In what is hailed as the most important climate treaty after the Paris Agreement in 2015, the leaders of 175 countries agreed on a global pact to end plastic pollution. The United Nations Environment Assembly (UNEA) on Wednesday agreed to bring in a binding global treaty by the end of 2024. Representatives of around 200 countries concluded the UNEA meeting in Nairobi, Kenya on a positive note. The UNEA resolution addresses the entire lifecycle of plastic from production to disposal.
The UNEA said the success of the treaty would depend on the final terms of the agreement, which could see the intent diluted to accommodate the interests of member nations. The meeting adopted a resolution entitled, ‘End Plastic Pollution: Towards an internationally legally binding instrument’. The agreement proposes a road map for negotiations that will kick off in May.
Concern over plastic pollution
There is a mounting concern over plastic pollution. Global plastic production is more than 300 million tonnes per year. It is estimated that around 8 million tonnes of plastic waste enter the oceans every year, comprising 85% of marine litter. The United Nations Environment Programme projects pollution to double by 2025. Plastics bottles, food packages and bags are the biggest contributors to the menace of plastic pollution. A study conducted last year found that 20 large companies contributed more than half of the single-use plastic items that litter the world.
At least 40% of the global plastics output is used in packaging and just 9% of it is recycled. This means both production and waste are rising. Global production of plastics may touch one billion tonnes by the mid-century.
Various studies have shown that greenhouse gas emissions from plastic production, use and disposal will account for 15% of the permitted emissions under the Paris Agreement by 2050 needed to stop the impact of climate change. So, cutting the use of plastics is key to achieving the goal of limiting global warming to 1.5 degrees Celsius above pre-industrial levels.
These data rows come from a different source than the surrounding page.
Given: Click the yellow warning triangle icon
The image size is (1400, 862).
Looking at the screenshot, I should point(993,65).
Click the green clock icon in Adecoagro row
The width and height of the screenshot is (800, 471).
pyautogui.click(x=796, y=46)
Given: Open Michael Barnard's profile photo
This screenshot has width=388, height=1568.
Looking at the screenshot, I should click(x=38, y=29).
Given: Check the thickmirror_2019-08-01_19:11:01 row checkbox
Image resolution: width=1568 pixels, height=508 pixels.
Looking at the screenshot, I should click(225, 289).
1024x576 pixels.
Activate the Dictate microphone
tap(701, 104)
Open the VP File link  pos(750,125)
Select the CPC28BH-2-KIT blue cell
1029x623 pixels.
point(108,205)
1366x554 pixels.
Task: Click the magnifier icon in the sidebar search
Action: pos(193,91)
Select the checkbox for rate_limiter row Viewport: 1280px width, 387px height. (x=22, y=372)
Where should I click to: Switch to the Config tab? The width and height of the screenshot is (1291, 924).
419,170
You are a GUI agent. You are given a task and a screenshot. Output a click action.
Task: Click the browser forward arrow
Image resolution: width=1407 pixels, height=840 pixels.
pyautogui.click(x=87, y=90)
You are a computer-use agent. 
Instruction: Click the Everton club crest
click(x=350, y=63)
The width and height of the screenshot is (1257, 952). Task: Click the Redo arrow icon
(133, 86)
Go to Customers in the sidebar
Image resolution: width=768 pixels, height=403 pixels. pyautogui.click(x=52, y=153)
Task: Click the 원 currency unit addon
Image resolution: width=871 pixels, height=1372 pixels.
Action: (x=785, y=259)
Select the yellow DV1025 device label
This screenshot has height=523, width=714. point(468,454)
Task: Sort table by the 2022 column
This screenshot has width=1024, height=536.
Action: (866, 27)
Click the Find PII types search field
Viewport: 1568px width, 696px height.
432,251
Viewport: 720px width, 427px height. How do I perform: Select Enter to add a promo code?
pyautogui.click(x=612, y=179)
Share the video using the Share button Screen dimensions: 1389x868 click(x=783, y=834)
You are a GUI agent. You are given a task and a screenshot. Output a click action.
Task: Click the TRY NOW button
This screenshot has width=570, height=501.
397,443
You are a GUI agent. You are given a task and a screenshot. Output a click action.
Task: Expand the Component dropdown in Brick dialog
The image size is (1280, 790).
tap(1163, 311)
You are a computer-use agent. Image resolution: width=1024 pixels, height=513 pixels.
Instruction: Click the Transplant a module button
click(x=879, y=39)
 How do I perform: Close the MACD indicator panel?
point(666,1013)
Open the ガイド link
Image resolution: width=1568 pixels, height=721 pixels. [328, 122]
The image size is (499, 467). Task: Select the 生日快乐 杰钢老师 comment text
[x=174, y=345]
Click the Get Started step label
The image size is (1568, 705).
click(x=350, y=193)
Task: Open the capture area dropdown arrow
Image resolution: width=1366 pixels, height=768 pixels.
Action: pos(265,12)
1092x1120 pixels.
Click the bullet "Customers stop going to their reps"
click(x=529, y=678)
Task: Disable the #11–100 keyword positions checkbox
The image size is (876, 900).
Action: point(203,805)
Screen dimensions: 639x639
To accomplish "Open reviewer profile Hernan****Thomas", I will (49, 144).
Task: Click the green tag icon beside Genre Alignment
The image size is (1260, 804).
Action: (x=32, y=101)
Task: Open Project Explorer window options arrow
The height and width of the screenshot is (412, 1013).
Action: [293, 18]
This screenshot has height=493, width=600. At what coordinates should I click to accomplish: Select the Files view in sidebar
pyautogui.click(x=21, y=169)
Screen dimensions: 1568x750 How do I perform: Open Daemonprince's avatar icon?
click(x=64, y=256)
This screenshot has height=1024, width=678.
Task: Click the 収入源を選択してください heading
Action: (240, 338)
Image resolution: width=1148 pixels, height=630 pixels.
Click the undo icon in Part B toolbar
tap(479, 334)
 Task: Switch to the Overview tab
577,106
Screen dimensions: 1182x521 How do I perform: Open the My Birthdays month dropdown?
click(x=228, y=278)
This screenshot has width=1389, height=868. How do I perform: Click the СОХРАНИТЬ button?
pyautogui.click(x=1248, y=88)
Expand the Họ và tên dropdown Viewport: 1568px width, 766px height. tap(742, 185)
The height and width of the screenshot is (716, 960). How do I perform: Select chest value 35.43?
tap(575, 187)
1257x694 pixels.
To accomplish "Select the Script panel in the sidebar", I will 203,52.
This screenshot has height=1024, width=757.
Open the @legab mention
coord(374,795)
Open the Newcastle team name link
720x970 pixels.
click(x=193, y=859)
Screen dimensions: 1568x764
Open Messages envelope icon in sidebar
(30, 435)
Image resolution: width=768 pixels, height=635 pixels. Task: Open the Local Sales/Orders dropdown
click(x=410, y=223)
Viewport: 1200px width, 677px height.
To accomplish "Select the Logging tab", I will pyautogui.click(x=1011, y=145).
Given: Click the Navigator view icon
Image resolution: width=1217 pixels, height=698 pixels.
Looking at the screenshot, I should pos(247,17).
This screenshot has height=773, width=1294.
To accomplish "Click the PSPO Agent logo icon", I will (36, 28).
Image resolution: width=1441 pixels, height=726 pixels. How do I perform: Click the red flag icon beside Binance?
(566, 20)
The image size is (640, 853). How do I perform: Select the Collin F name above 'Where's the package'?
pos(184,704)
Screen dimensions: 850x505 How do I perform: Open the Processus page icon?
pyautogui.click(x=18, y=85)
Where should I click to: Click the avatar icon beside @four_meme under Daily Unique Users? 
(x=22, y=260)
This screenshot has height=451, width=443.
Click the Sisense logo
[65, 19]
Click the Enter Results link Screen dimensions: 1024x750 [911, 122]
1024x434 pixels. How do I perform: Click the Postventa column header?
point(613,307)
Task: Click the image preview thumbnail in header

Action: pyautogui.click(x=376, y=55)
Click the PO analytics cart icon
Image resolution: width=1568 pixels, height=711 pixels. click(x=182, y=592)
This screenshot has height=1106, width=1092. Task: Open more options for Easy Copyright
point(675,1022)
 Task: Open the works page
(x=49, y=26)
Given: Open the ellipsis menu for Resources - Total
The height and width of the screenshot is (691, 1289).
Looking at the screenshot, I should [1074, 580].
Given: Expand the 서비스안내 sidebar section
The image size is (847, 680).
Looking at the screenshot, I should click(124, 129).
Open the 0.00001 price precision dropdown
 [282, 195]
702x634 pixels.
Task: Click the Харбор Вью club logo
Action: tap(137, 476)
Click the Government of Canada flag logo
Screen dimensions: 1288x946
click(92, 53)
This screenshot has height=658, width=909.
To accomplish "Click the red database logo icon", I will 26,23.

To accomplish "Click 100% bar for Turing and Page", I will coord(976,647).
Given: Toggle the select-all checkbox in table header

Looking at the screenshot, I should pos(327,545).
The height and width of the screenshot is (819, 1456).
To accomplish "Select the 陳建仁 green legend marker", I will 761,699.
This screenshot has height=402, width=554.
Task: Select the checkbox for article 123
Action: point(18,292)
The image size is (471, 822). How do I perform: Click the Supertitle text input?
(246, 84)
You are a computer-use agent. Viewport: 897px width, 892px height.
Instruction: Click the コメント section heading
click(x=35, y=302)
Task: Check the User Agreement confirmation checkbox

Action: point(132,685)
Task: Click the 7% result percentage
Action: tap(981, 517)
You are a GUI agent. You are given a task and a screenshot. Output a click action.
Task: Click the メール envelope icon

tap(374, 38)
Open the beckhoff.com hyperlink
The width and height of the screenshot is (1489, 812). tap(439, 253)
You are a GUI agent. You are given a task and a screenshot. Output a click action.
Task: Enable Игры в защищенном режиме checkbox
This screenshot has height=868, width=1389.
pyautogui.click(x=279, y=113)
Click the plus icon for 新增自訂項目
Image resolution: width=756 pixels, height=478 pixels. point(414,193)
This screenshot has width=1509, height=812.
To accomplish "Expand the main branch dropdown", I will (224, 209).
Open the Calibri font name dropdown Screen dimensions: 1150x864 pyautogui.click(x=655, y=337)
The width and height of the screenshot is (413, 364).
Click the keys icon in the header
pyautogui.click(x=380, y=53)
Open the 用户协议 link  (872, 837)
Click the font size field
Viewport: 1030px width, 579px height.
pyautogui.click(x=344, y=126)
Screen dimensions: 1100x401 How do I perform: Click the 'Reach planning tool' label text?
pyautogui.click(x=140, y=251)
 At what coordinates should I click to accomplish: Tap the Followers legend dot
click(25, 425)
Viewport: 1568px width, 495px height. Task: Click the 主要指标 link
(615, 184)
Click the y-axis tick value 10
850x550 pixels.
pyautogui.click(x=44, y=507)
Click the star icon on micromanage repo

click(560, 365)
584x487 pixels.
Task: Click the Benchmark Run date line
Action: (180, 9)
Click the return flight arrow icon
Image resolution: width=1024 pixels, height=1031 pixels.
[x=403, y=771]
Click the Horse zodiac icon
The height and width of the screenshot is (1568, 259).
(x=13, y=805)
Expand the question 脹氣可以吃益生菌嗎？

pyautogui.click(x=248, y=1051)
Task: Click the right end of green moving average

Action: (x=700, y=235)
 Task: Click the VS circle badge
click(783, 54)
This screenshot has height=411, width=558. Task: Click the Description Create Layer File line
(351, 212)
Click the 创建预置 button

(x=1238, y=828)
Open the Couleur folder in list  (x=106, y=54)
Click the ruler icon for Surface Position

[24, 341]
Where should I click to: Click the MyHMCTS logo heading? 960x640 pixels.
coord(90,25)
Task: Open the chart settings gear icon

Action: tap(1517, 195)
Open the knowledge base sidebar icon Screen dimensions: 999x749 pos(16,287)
The treaty will require signatories to commit to cleaning plastic waste. The two-year timeframe for reaching the agreement is unusually fast for the UN system. The efforts towards the pact were initiated in 2017, but the Trump administration’s opposition derailed the initiative. The US reversed its stance in November 2021 and announced its support for a binding treaty. This prompted the UN agency to hasten efforts for the agreement. As the negotiators arrived in the Kenyan capital in February, more than 140 world nations, 100 multinational companies, and 300 scientists had already announced their support to the cause.